Transitional Care Program

The Laurels of Canton places great value in our ability to make a guest's transition through the health care system as comfortable and beneficial as possible. The Laurels Transitional Care focuses on the coordination and continuity of healthcare, from hospital to home. The Laurels of Canton has partnered with a number of hospitals, physician groups and home health agencies in developing this program.

In addition to direct care nurses, The Laurels utilizes experienced Nurse Practitioners and RNs (Nurse Navigators) to oversee the intake of clinical information from the hospital, perform timely admission assessments, oversee care plan development and assist in discharge planning. The Laurels of Canton has expanded in-house physician coverage to seven days per week. The Nurse Navigators and The Laurels enhance physician coverage, identify and respond to any clinical issues that could result in slowed progress or a hospital readmission. The Laurels of Canton is among 5% of U.S. nursing facilities utilizing COMS Daylight IQ clinical assessment software. This cutting edge tool has allowed users to reduce returns to hospital by 40% and will assist The Laurels in reducing its hospital returns even further. Creating a Legacy by Exceeding the Needs and Expectations of Those We Serve, while Embracing The Laurel Way.

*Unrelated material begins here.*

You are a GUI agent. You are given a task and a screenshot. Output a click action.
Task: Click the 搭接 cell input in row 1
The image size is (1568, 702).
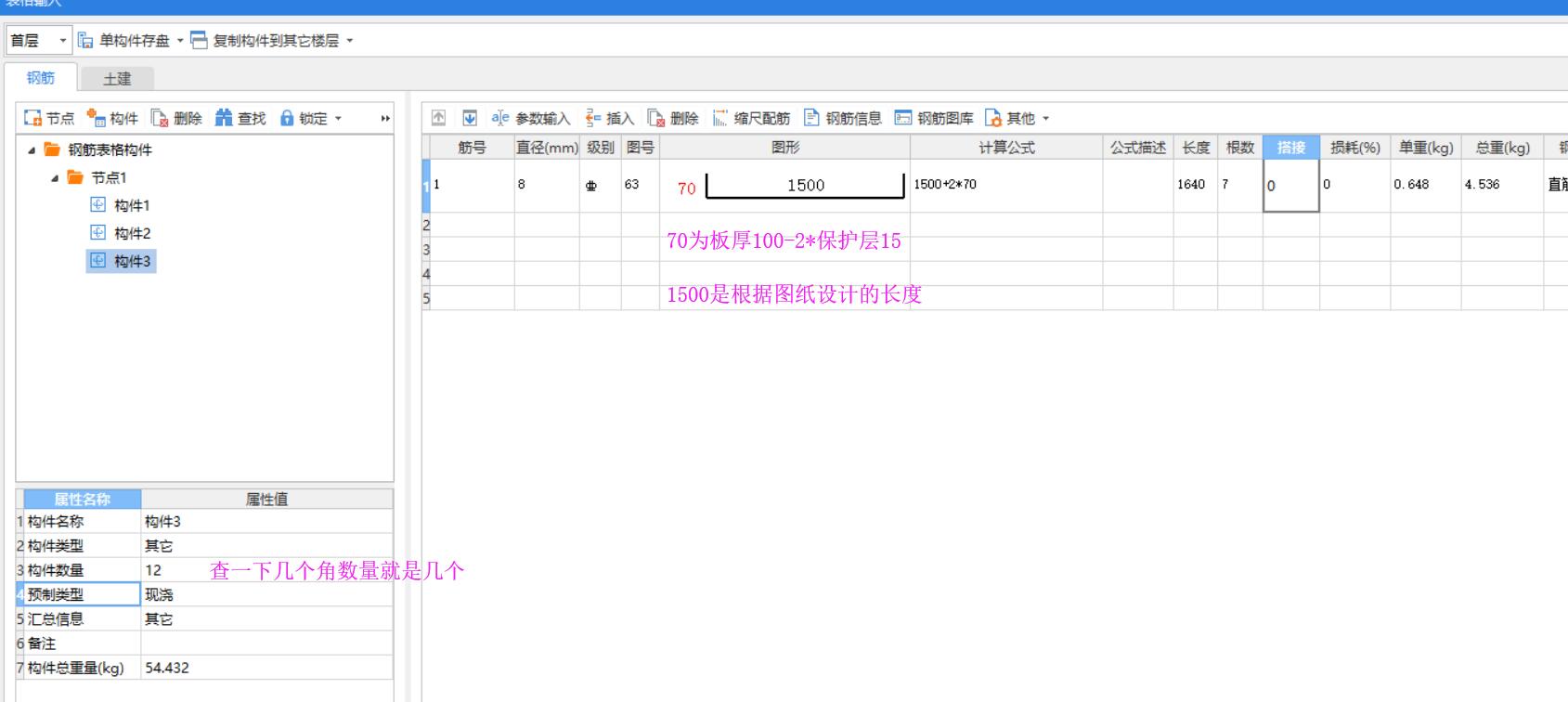tap(1290, 186)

Unlike many other nursing facilities, The Laurels of Canton therapists are available seven days per week to maximize each guest's recovery. Prior to a guest going home, The Laurels Transitional Care staff will perform a home assessment if appropriate, and identify any equipment or modifications that would enhance the guest's recovery or safety. Guest and family education is geared toward the specific diagnoses of the guest. In addition, The Laurels of Canton will coordinate with the guest's home health care company and contact the family physician to make sure all follow-up care is scheduled.